Der Chefunterhändler der Palästinenser, Saeb Erekat, hatte sich schon vor Aussetzung der Gespräche enttäuscht über Israels Reaktion geäußert. „Netanjahu und seine Regierung haben den innerpalästinensischen Streit immer als Vorwand missbraucht, um keinen Frieden schließen zu müssen. Jetzt wollen sie die Versöhnung zum gleichen Zweck nutzen. Das ist völlig absurd“, zitierte ihn die amtliche palästinensische Nachrichtenagentur Wafa. Erekat erklärte, die Aussöhnung zwischen den beiden rivalisierenden Palästinenserorganisationen sei eine interne Angelegenheit. „Israel hat kein Recht, sich in dieses Thema einzumischen“, sagte er und bezeichnete mögliche Sanktionen Israels als „Piraterie“. Die palästinensischen Steuereinnahmen stünden den Palästinensern zu.
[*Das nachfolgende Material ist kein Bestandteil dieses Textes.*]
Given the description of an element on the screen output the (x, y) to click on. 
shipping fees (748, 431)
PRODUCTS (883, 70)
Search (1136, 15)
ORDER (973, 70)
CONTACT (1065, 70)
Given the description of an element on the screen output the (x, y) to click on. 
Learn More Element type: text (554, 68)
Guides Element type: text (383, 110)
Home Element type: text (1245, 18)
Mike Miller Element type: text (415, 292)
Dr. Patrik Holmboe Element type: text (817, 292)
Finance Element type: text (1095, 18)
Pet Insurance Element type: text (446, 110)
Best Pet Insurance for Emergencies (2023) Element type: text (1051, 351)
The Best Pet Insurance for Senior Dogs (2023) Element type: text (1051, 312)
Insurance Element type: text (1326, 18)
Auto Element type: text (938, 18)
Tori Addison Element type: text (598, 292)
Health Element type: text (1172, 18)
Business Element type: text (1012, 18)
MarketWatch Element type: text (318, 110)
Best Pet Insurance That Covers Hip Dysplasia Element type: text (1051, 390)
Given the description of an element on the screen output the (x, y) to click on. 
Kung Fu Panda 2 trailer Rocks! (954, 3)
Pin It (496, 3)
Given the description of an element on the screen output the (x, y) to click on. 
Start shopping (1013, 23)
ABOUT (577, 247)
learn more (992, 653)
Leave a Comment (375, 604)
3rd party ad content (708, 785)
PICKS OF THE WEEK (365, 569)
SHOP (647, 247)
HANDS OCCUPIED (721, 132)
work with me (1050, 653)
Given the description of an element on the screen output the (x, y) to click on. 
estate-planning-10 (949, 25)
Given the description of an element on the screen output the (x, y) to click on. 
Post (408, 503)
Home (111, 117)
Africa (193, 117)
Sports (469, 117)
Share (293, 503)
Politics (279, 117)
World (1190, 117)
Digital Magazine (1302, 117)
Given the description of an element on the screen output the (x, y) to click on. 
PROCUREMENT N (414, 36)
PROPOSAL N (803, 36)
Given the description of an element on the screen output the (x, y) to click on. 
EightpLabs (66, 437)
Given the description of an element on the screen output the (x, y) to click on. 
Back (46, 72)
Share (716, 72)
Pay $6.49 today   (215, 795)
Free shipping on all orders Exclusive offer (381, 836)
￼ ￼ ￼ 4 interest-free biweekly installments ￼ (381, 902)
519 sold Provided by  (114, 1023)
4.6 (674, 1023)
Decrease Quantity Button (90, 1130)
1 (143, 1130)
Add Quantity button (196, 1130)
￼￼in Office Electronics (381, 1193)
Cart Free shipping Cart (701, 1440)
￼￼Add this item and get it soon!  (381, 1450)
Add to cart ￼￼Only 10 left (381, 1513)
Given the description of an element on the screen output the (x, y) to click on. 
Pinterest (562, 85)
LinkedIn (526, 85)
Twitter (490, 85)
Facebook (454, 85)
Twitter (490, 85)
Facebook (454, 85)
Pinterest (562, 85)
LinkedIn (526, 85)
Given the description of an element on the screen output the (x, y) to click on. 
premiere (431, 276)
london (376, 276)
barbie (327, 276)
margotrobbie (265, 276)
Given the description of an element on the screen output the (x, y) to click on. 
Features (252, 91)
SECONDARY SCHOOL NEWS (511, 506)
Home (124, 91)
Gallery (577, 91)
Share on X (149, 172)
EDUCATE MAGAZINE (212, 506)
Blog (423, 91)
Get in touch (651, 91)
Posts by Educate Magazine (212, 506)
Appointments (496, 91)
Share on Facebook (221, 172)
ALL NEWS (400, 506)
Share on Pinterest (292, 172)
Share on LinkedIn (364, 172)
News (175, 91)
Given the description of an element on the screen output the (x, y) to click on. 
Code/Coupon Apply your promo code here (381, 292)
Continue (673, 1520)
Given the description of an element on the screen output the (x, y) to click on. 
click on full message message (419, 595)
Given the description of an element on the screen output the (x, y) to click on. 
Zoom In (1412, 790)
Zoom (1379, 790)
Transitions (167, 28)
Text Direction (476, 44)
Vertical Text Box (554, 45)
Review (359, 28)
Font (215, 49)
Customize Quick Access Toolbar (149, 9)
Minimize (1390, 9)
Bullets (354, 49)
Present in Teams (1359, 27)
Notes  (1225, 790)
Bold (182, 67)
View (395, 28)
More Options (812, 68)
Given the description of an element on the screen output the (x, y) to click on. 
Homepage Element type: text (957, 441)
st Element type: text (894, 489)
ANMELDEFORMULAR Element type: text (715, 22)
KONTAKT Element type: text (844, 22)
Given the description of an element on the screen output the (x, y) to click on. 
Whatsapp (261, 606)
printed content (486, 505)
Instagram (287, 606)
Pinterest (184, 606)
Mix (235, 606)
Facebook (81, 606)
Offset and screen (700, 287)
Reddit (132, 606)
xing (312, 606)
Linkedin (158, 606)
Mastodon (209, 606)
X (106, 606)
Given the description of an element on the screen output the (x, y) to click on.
Die von Israel eingehobenen Steuer- und Zolleinnahmen machen im Monat rund 100 Millionen Dollar aus – Geld, das die Palästinensische Autonomiebehörde von Abbas am Leben hält. Der Palästinenserpräsident hatte bei Treffen mit Vertretern der Arabischen Liga zuletzt die Zusicherung bekommen, dass deren Mitgliedsländer einspringen würden, sollte Israel die Zahlungen einstellen. Allerdings haben sich einige der arabischen Geberstaaten in der Vergangenheit an ähnliche Verpflichtungen nicht gehalten.